- Opening Delimiter -

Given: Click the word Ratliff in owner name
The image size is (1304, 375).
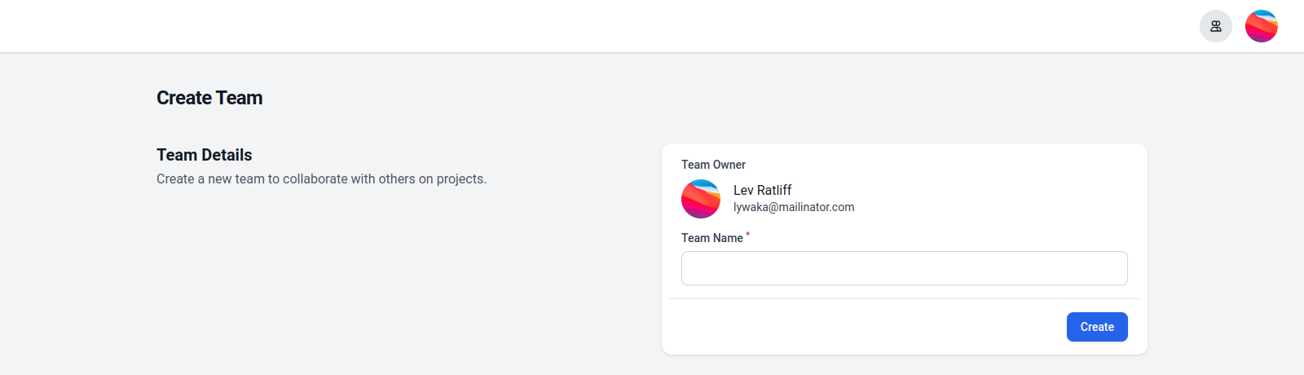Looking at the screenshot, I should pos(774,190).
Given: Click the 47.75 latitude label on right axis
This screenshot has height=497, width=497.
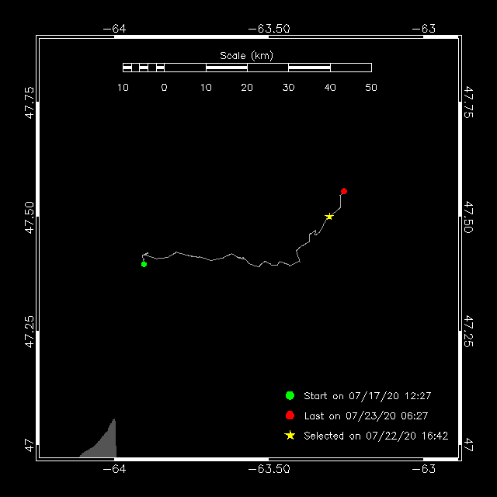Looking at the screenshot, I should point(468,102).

- Closing Delimiter -

| Task to complete |
Repeat every line above exactly, but omit all images.

| Problem solution |
Given: Click the word Ratliff in owner name
The image size is (1304, 375).
Looking at the screenshot, I should pos(774,190).
Given: Click the 47.75 latitude label on right axis
This screenshot has height=497, width=497.
Looking at the screenshot, I should point(468,102).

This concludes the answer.